Dataset entries
* * * * * * * * *

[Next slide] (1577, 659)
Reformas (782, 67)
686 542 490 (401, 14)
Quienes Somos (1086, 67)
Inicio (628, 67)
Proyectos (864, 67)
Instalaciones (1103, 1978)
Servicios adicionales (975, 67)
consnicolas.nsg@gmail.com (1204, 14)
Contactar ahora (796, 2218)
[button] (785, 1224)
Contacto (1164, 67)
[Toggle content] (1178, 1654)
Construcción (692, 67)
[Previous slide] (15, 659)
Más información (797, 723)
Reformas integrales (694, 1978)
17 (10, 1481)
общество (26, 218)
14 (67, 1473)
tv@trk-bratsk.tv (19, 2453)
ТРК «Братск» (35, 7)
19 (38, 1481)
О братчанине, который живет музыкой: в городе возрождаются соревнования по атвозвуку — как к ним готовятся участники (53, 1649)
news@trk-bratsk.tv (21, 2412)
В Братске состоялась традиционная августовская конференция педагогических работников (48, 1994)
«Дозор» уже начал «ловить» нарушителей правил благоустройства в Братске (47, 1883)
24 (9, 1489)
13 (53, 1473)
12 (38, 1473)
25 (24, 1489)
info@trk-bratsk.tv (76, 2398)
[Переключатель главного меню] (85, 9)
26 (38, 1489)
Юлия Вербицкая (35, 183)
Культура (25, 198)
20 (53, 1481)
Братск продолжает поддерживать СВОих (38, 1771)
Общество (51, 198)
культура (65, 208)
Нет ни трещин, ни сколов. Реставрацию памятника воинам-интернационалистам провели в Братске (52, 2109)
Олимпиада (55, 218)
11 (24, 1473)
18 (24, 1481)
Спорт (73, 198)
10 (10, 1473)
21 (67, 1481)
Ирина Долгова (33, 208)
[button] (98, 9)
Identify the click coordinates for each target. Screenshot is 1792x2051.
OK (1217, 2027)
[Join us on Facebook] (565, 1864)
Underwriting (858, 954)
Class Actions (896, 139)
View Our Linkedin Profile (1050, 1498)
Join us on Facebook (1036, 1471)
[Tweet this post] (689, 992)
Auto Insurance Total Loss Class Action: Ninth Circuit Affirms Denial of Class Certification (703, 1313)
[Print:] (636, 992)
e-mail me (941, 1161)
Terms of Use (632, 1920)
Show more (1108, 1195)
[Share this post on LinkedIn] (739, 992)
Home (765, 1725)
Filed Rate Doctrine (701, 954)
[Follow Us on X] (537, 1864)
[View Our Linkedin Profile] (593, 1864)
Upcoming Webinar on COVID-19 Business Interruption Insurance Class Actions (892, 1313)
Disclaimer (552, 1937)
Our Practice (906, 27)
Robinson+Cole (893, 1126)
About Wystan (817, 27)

* * * * * * * * *

In restating the data, begin at its first line, reproduce each line word for word, and conclude with the line that contains "OK (1217, 2027)".

[SOLVED EXERCISE]:
[Next slide] (1577, 659)
Reformas (782, 67)
686 542 490 (401, 14)
Quienes Somos (1086, 67)
Inicio (628, 67)
Proyectos (864, 67)
Instalaciones (1103, 1978)
Servicios adicionales (975, 67)
consnicolas.nsg@gmail.com (1204, 14)
Contactar ahora (796, 2218)
[button] (785, 1224)
Contacto (1164, 67)
[Toggle content] (1178, 1654)
Construcción (692, 67)
[Previous slide] (15, 659)
Más información (797, 723)
Reformas integrales (694, 1978)
17 (10, 1481)
общество (26, 218)
14 (67, 1473)
tv@trk-bratsk.tv (19, 2453)
ТРК «Братск» (35, 7)
19 (38, 1481)
О братчанине, который живет музыкой: в городе возрождаются соревнования по атвозвуку — как к ним готовятся участники (53, 1649)
news@trk-bratsk.tv (21, 2412)
В Братске состоялась традиционная августовская конференция педагогических работников (48, 1994)
«Дозор» уже начал «ловить» нарушителей правил благоустройства в Братске (47, 1883)
24 (9, 1489)
13 (53, 1473)
12 (38, 1473)
25 (24, 1489)
info@trk-bratsk.tv (76, 2398)
[Переключатель главного меню] (85, 9)
26 (38, 1489)
Юлия Вербицкая (35, 183)
Культура (25, 198)
20 (53, 1481)
Братск продолжает поддерживать СВОих (38, 1771)
Общество (51, 198)
культура (65, 208)
Нет ни трещин, ни сколов. Реставрацию памятника воинам-интернационалистам провели в Братске (52, 2109)
Олимпиада (55, 218)
11 (24, 1473)
18 (24, 1481)
Спорт (73, 198)
10 (10, 1473)
21 (67, 1481)
Ирина Долгова (33, 208)
[button] (98, 9)
Identify the click coordinates for each target. Screenshot is 1792x2051.
OK (1217, 2027)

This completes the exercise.